Biobanks collect, store and manage all types of biological samples: solid tissues (tumours, hair, nails) or liquids (blood), and substances such as urine, faeces or saliva. They accompany them with clinical data. The material is processed according to high quality standards and strict regulations, with ethical principles based on patient consent.

57 biobanks in Spain

Today, CNIO Biobank houses more than 8,500 samples of lymphomas, gynaecological and digestive neoplasms, breast carcinomas, non-neoplastic cases and primary skin cultures. Overall, it has more than 36,000 tissue samples. It belongs to the National Platform of Biobanks and Biomodels of the Carlos III Health Institute (ISCIII), in which the area or “hub” of biobanks has 57 biobanks, coordinated by Eva Ortega.

CNIO Biobank is also in charge of the national node in the European Biobank Infrastructure (BBMRI-ERIC), one of the largest infrastructures of its kind in the world. BBMRI-ERIC brings together more than 700 biobanks that work in an integrated manner, facilitating access to clinical information and biological samples for the international scientific community.

For personalised medicine and research in rare diseases

The information extracted from samples is becoming richer and more varied as research technologies develop. For example, knowing in detail the genes that are expressed in each tissue, proteins or metabolites makes it possible to search for biomarkers to diagnose diseases before symptoms appear, to predict their development in each patient or to predict the response to drugs. Biobanks are also essential for rare disease research: “It’s about quality, but also quantity. Biobanks, especially networked infrastructures, multiply the possibilities of accessing samples from very rare cases,” says Ortega.
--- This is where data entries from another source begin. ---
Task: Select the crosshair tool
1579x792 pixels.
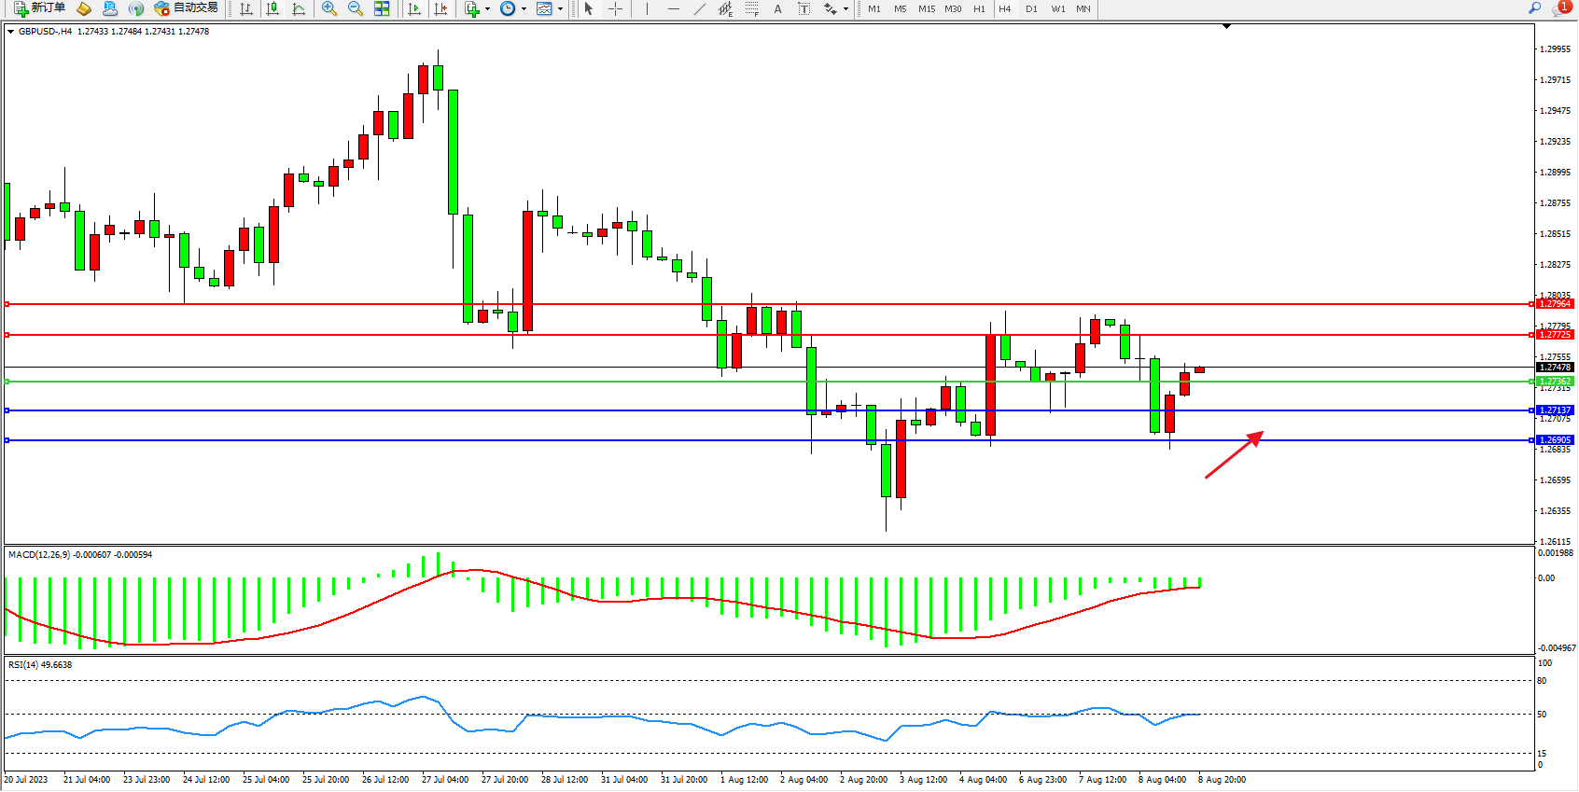Action: [x=616, y=8]
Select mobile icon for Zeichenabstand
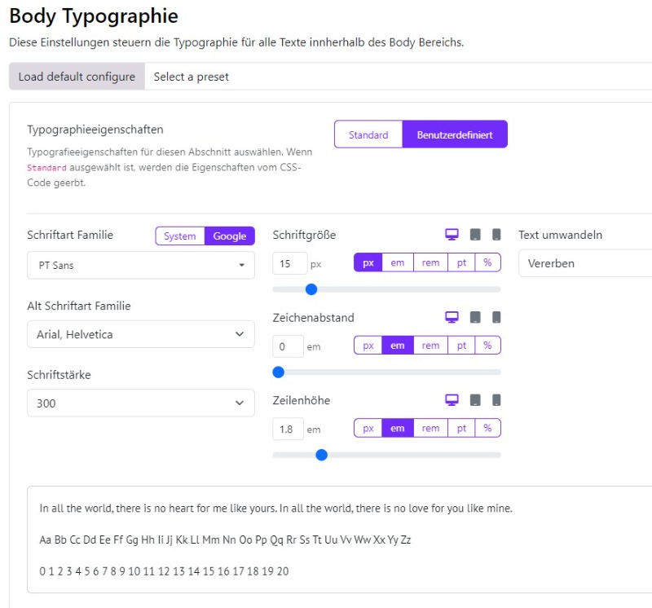The image size is (652, 608). point(496,317)
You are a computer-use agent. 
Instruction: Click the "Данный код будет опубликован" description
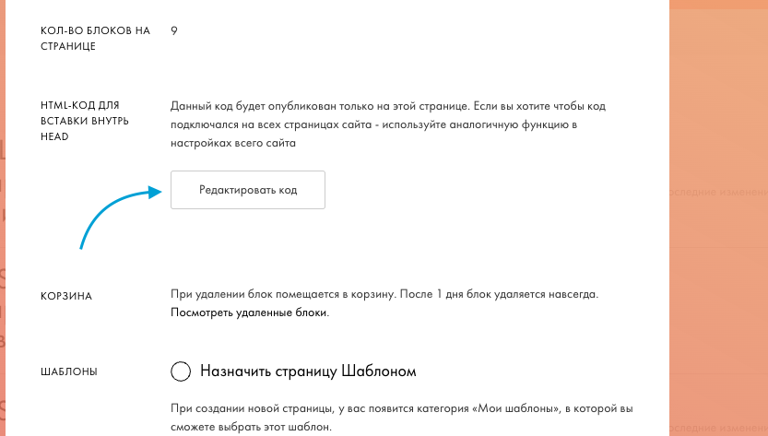[x=388, y=125]
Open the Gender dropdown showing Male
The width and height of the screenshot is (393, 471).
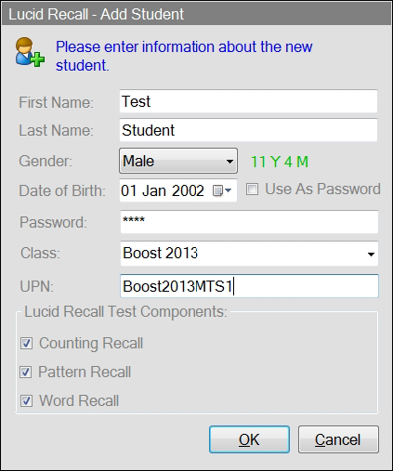click(x=178, y=161)
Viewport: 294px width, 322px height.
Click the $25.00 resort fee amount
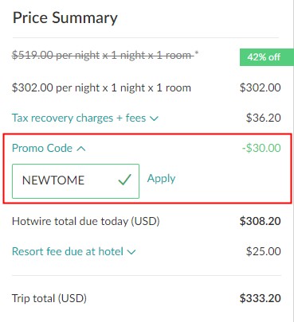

The sample may get exhausted, the information generated won’t

In addition, although researchers do not have access to the identity of donors, coding in biobanks allows for traceability of samples, so that sometimes, if the project requires it, it is possible to complement biological and clinical information with additional data such as lifestyle.

“The information extracted from the samples is infinite,” says Ortega. “The sample may be exhausted, but the information generated is available to the scientific community and will continue to be useful for producing knowledge”.

Research on brain metastasis; on the effects of jet-lag; and on viral infections

CNIO Biobank houses RENACER, the National Brain Metastasis Network, the world’s first collection of live human brain metastasis samples. In just two years, donations from around twenty hospitals have enabled the building of a collection of samples from more than 150 brain metastases, an essential resource for carrying out basic and clinical studies.

CNIO Biobank staff. Laura M. Lombardía / CNIO

CNIO Biobank also houses samples needed to study the effects of chronic jet lag (the jet-lag) on immune system cells, with the help of the Spanish Association of Flight Attendants (AETCP).

Another of the international projects in which CNIO Biobank is key is REACT (Respiratory Host Pathogen Interaction), which investigates three diseases caused by viruses: Covid-19, influenza and the RSV virus, which causes bronchiolitis. CNIO Biobank will build cohorts of people who have had one or more of these diseases, to extract and preserve live T cells from the samples.